Ataviada en el negro de una emparedada, se prometió hacer voto de
silencio hasta que ese infecto lugar fuera el más bello de todo el país. Solo
lo quebranto una vez, al comprar las semillas necesarias para llevar acabo
la misión.
Transcurrieron tres meses en los que asentó una buenas bases antes de ver
cumplido uno de sus principales objetivos, el cese de la mina y de sus
corrientes irrespirables. Lo había deseado con tanto fervor que no pudo
menos que llorar semillas y regar con lágrimas hasta el anochecer.

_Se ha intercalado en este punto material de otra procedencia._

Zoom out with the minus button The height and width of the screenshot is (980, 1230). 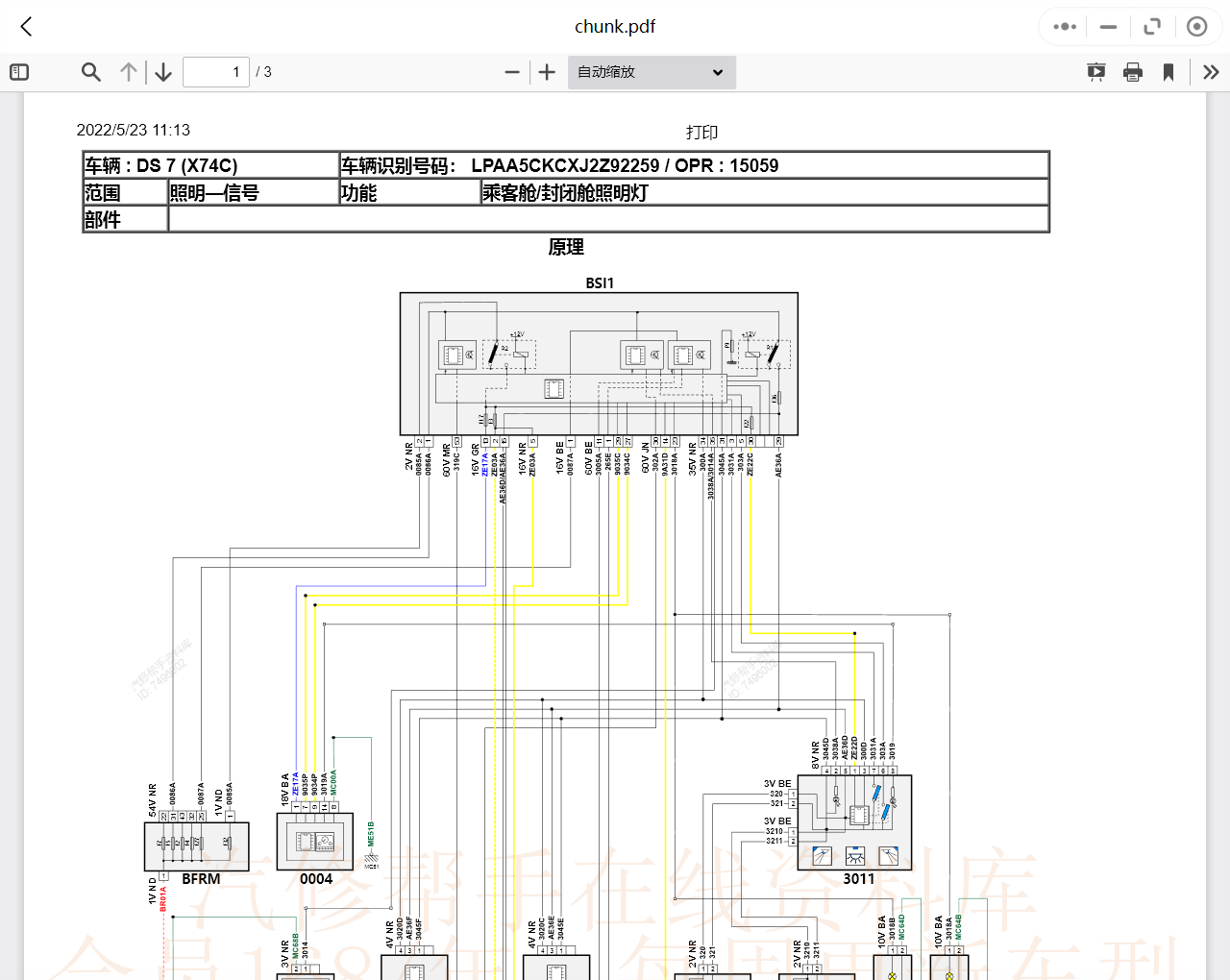512,72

El día que su marido falleció, confirmo las miedos que tenía sobre clausurar
el voto de silencio, era un desconocido para ella. Mientras él hablaba sobre
éxodo que vivía el pueblo y las numerosas muertes sin relevo, ella pensaba
en el próspero crecimiento de la haya del panteón de los Suárez; durante
las comidas, ella se preguntaba cuando madurarían los tomates de la
pequeña huerta que cultivó en el cementerio; incluso cuando él le
recordaba anécdotas de su hijo, en la cabeza de Susana cantaba la pareja
de ruiseñores que acaba de anidar en los arbustos de zarzamoras. Ya le era
imposible volver a relacionarse con la comunidad. Lo acepto sin muestra de
resignación.
Diez años más tarde, cuando el mismo funcionariado que acaba de certificar
la despoblación del pueblo se dispuso a enterrar al cura, se creyeron
muertos al hallar el paraíso tras las puertas del cementerio, la vida que se
ausentaba en las calles aquí rebosaba hasta un punto sobrehumano. El
camino hacia la tumba estaba franqueado por agua que surgía de un
inmenso manantial, y por arces, y cerezos, y ardillas jugando con los
ruiseñores, y aroma de lirios, gardenias y glicinas. Todos ellos
permanecieron hasta el ocaso en aquel oasis inmarcesible de paz; y no
pocos fueron los que jamás regresaron a sus hogares, sabiéndose
protegidos por la estatua de mujer que cubierta por cada una de las
especies florales presidía el cementerio.